Excerpted data>
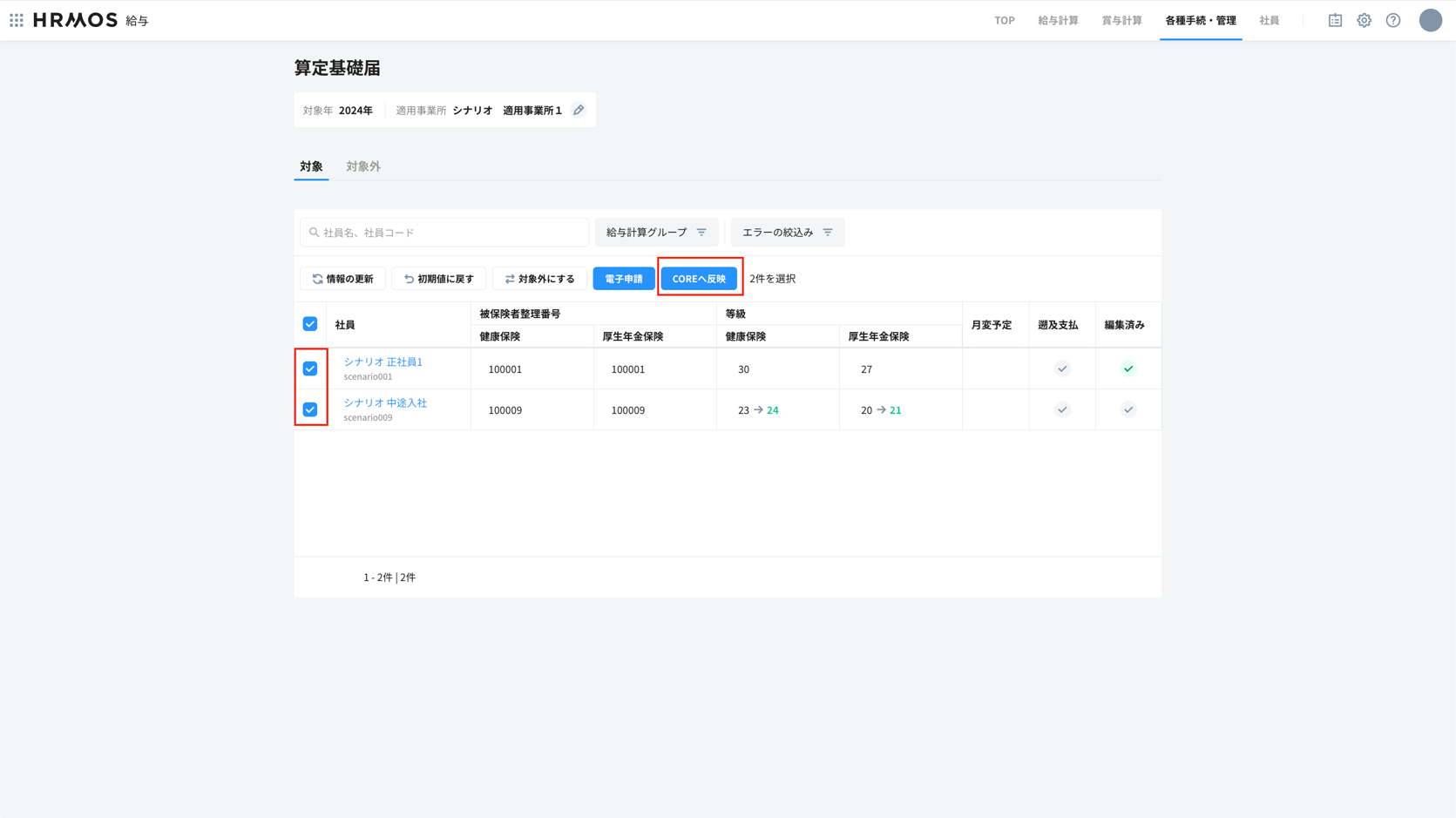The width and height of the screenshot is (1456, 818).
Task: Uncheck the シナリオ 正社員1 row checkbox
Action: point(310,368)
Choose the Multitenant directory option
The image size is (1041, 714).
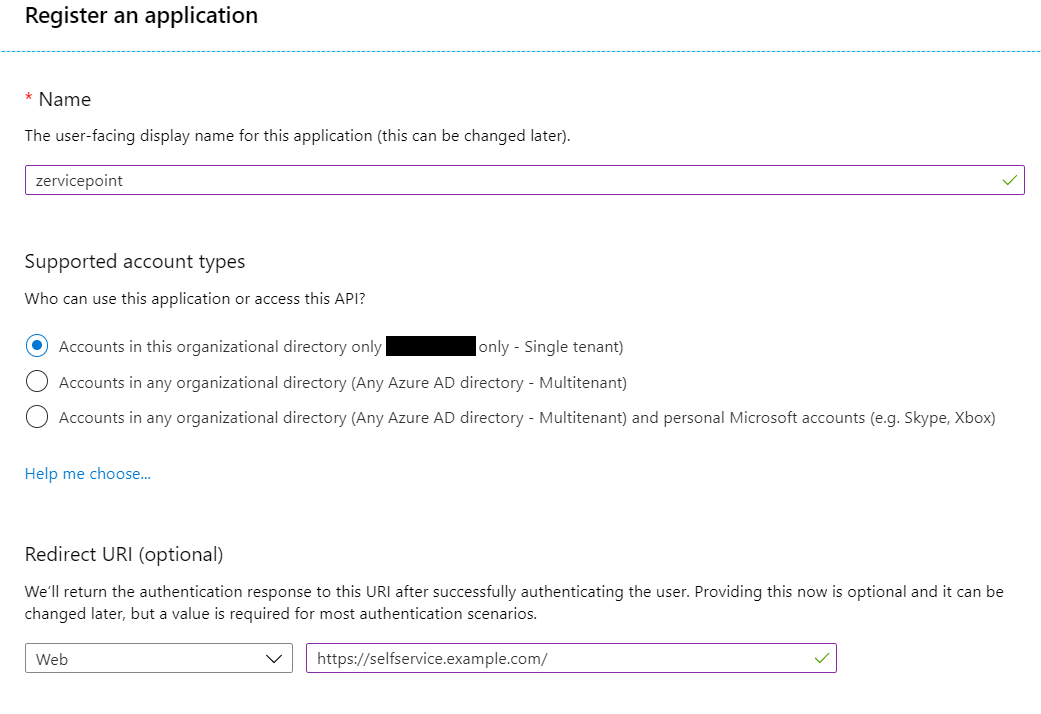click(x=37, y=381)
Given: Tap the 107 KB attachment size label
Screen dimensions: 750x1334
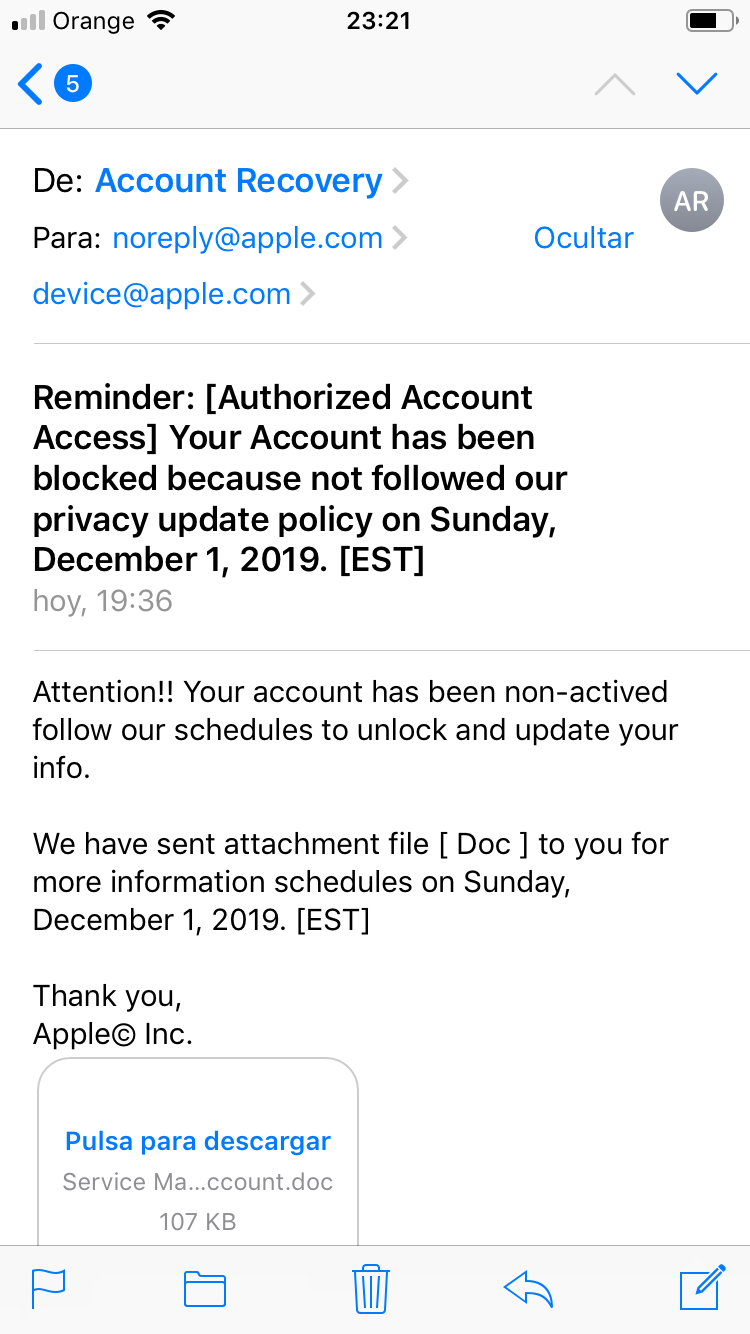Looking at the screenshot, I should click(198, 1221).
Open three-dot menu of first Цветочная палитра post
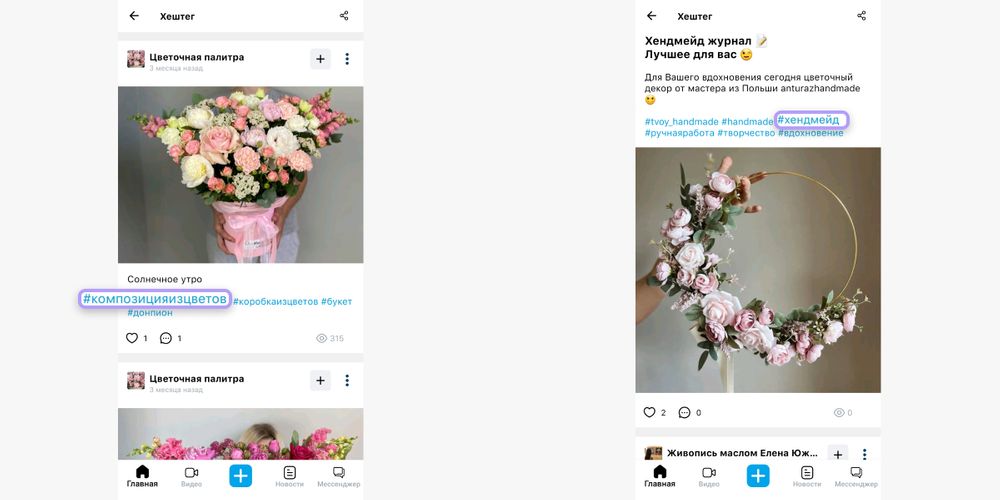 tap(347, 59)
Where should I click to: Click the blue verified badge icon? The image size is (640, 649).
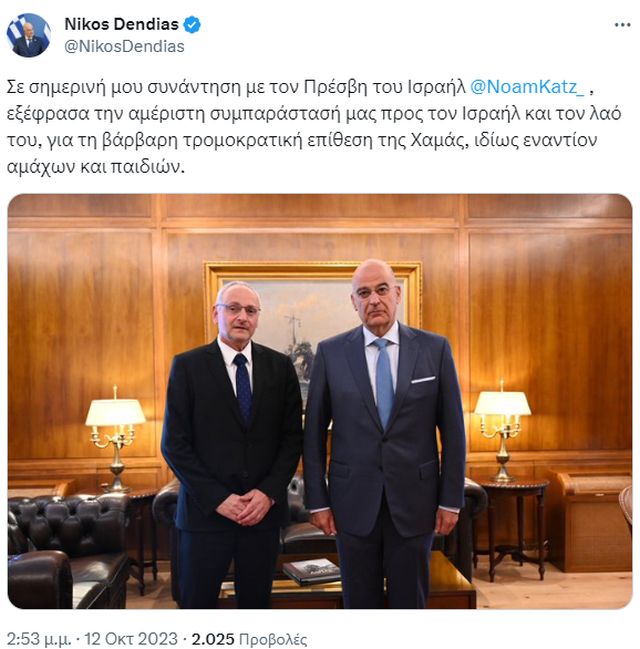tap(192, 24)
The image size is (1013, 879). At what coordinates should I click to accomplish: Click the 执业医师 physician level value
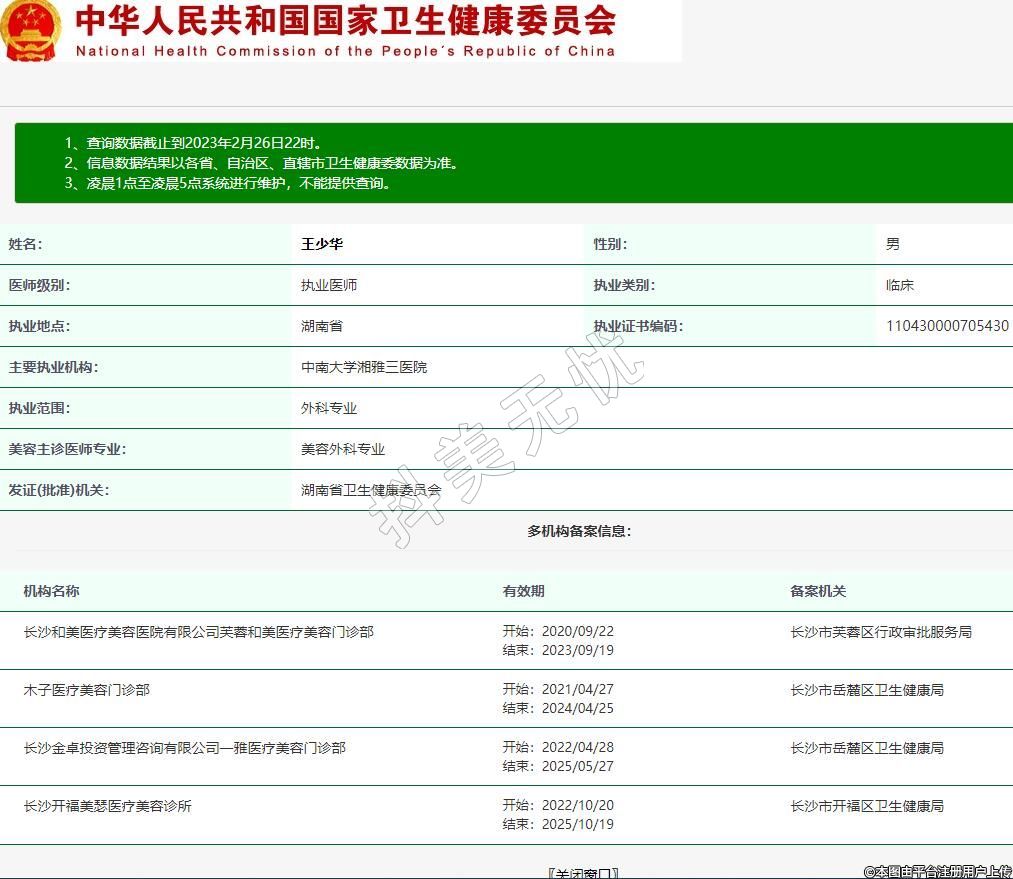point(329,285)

Assigned task> The lines from the one that contains "Choose the Multitenant directory option" through the end of the data, repeated exactly and with no pictures, make up the whole answer.

Result for this task>
Choose the Multitenant directory option
The image size is (1041, 714).
click(x=37, y=381)
Given: Tap the 107 KB attachment size label
Screen dimensions: 750x1334
Looking at the screenshot, I should click(198, 1221).
Open three-dot menu of first Цветочная палитра post
 tap(347, 59)
Where should I click to: Click the blue verified badge icon? The image size is (640, 649).
tap(192, 24)
The image size is (1013, 879). At what coordinates should I click to accomplish: Click the 执业医师 physician level value
point(329,285)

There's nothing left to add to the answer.